*What you will do*.
• A. Check three statements against the Kapacitor post below. For each one, answer yes or no and quote the exact words of the post that decide it.
(i) The unwanted alerts show up when an autoscaling group is scaling up.
(ii) Kapacitor knows how long each monitored machine has been running.
(iii) The warning threshold in the script is set to 20.
• B. In the Kapacitor post below, what example is given for how long the startup of netdata could be delayed?
• C. Pick up the script in the Kapacitor post below where it ends and keep writing it.

── Reading passage

Kapacitor false alarms on new EC2 instances

We are using netdata to feed metrics into influxdb and alerting via kapacitor.

Whenever we spin up a new EC2 instance, for example if an autoscaling group is scaling up, our TICK scripts trigger alerts like “CPU idle is low”. It is low during startup of an EC2 instance, so the alerts aren’t really wrong, but they’re not helpful, so we’d like to eliminate these alerts.

One option would be to delay the startup of netdata for some period (e.g. 5 minutes). That would make the alerts go away. But I would also lose visibility into these machines during a critical transition.

Kapacitor is not aware of the uptime of the various machines it is monitoring. All it knows is that the cpu_idle values tagged with host=“ip-172.32.4.29” is lower than the alert threshold.

Is there an elegant solution to this problem?

var threshold_warn = 13
var threshold_warn_reset = 20
var threshold_crit = 7
var threshold_crit_reset = 13

var metric_identifier = 'cpu_idle'
var metric_description = 'Idle CPU'
var metric_sense = '<'
var period = 120s
var every = 10s
var slack_handler = '/etc/kapacitor/scripts/slack.php'


var data = stream
  |from()
    .measurement('netdata.system.cpu.idle')
    .where(lambda: !strContains("instanceclass", 'wowza-'))
    .groupBy('host')
  |window()
    .period(period)
    .every(every)
  |mean('value')
    .as('stat')

data
  |alert()
    .id('{{ index .Tags "host"}}/' + string(metric_identifier))
    .stateChangesOnly()

────
── Data provided

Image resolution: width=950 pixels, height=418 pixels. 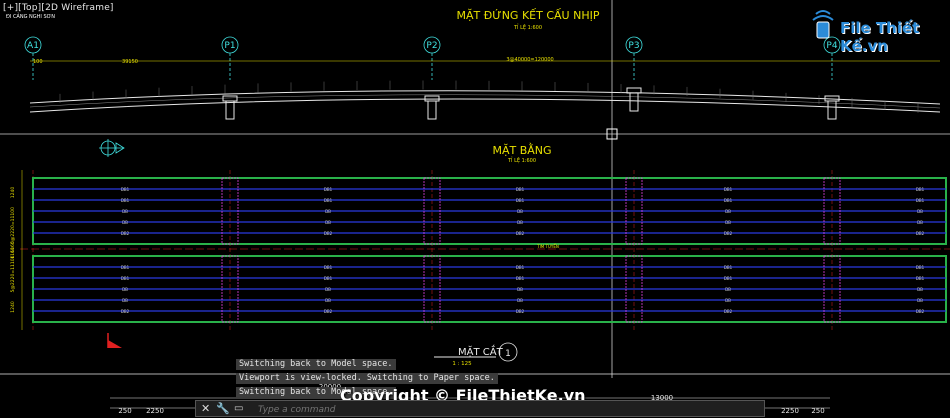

────
── Data provided

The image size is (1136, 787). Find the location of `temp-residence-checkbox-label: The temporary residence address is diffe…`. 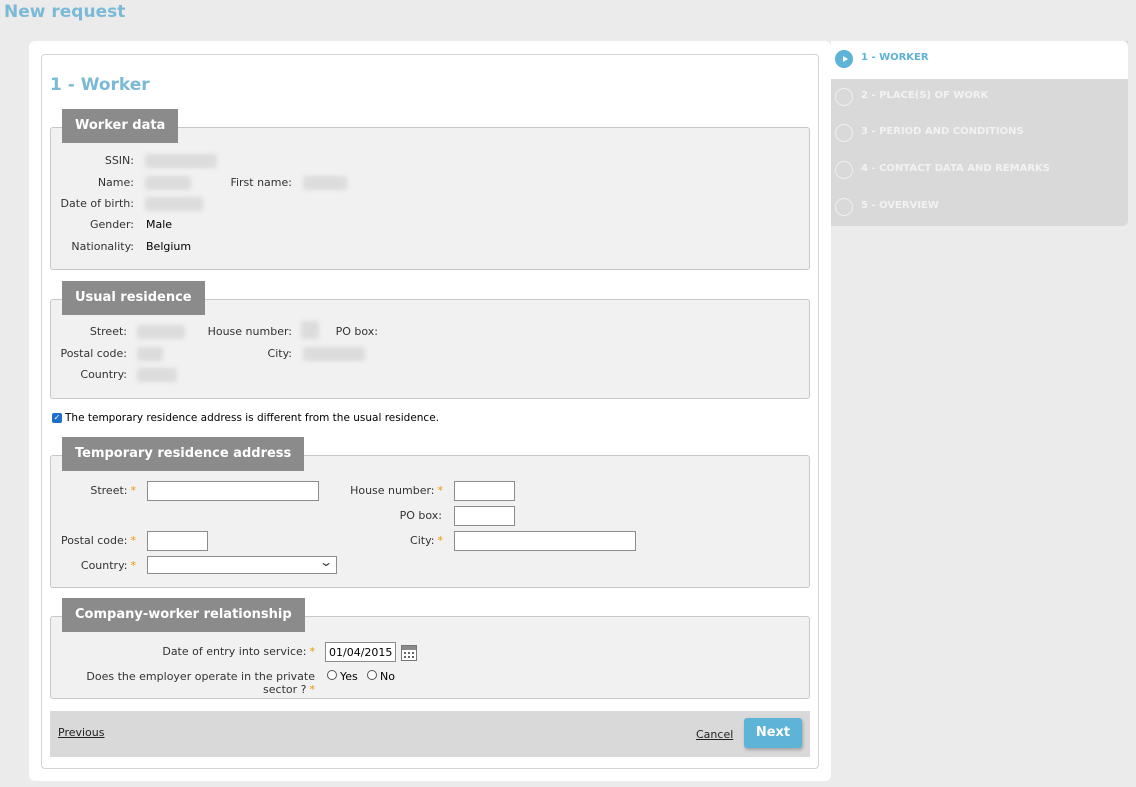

────

*Answers by task*.
• A.
(i) Yes: "Whenever we spin up a new EC2 instance, for example if an autoscaling group is scaling up, our TICK scripts trigger alerts like “CPU idle is low”."
(ii) No: "Kapacitor is not aware of the uptime of the various machines it is monitoring."
(iii) No: "var threshold_warn = 13"

• B. 5 minutes

• C.
    .message('{{ .Level }},{{ index .Tags "host"}},'
        + string(metric_identifier) + ','
        + string(metric_description) + ','
        + string(metric_sense) + ','
        + '{{ index .Fields "stat" }}' + ','
        + string(period) + ','
        + '{{ if eq .Level "CRITICAL" }}' + string(threshold_crit)
        + '{{ else }}' + string(threshold_warn)
        + '{{ end }}')
    .warn(lambda:      "stat" <= threshold_warn)
    .warnReset(lambda: "stat" >= threshold_warn_reset)
    .crit(lambda:      "stat" <= threshold_crit)
    .critReset(lambda: "stat" >= threshold_crit_reset)
    .exec(slack_handler)
    .log('/var/log/kapacitor/kapacitor.txt')

data
  |alert()
    .id('{{ index .Tags "host"}}/' + string(metric_identifier))
    .message('{{ .Level }} {{ .ID }}: {{ index .Fields "stat" }}')
    .stateChangesOnly()
    .crit(lambda:      "stat" <= threshold_crit)
    .critReset(lambda: "stat" >= threshold_crit_reset)
    .victorOps()
    .routingKey('urgent')
    .log('/var/log/kapacitor/kapacitor.txt')